Remarkably, AARs are frequently found in proteins with important roles in the nervous system, and their indel-related length variation has been linked to the modulation of neuropsychiatric traits and to neurodegenerative diseases such as Huntington disease.

Leveraging the unique genetic and phenotypic datasets of the UK Biobank, our research aims at identifying the pathophysiological impact on the nervous system of genetic mutations changing the length of AARs in neural proteins. We will determine, for subjects in the UK Biobank database, both the AAR length repertoire in neural genes of interest, selected based on our previous analyses, and available parameters related to neuropsychiatric traits and disorders, including neuroimaging data.

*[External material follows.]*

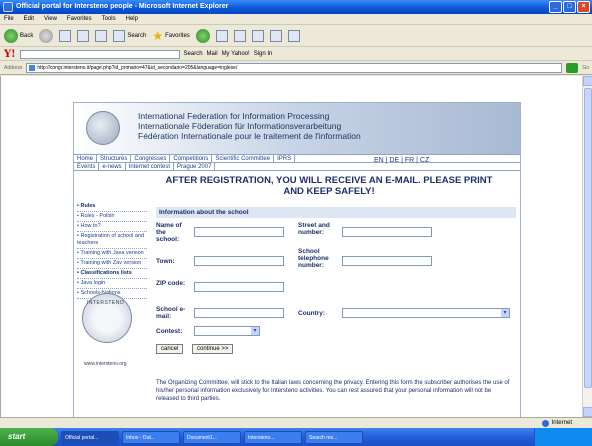  What do you see at coordinates (170, 36) in the screenshot?
I see `favorites-button: ★ Favorites` at bounding box center [170, 36].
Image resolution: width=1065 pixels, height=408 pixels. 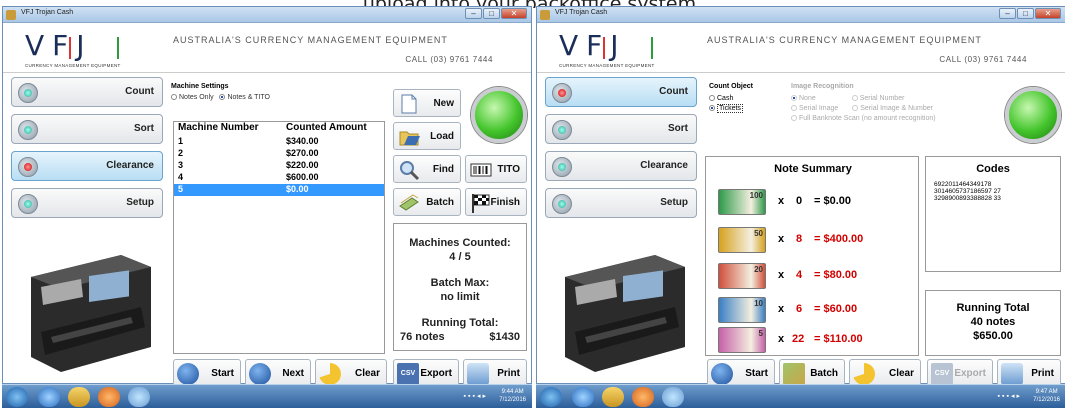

This analysis will be carried out using a multidisciplinary approach that will integrate the specific competences of our group in neuroscience, genomics, and bioinformatics.

Ultimately, this project will relate quantitatively indel-related AAR length variation in neural proteins with neuropsychiatric and neuroanatomical phenotypes. This investigation meets the fundamental commitments of the UK Biobank as it deals with important health-related issues, such as the genetic basis of the function, dysfunction and degeneration of the nervous system, with a profound societal impact especially in aging populations.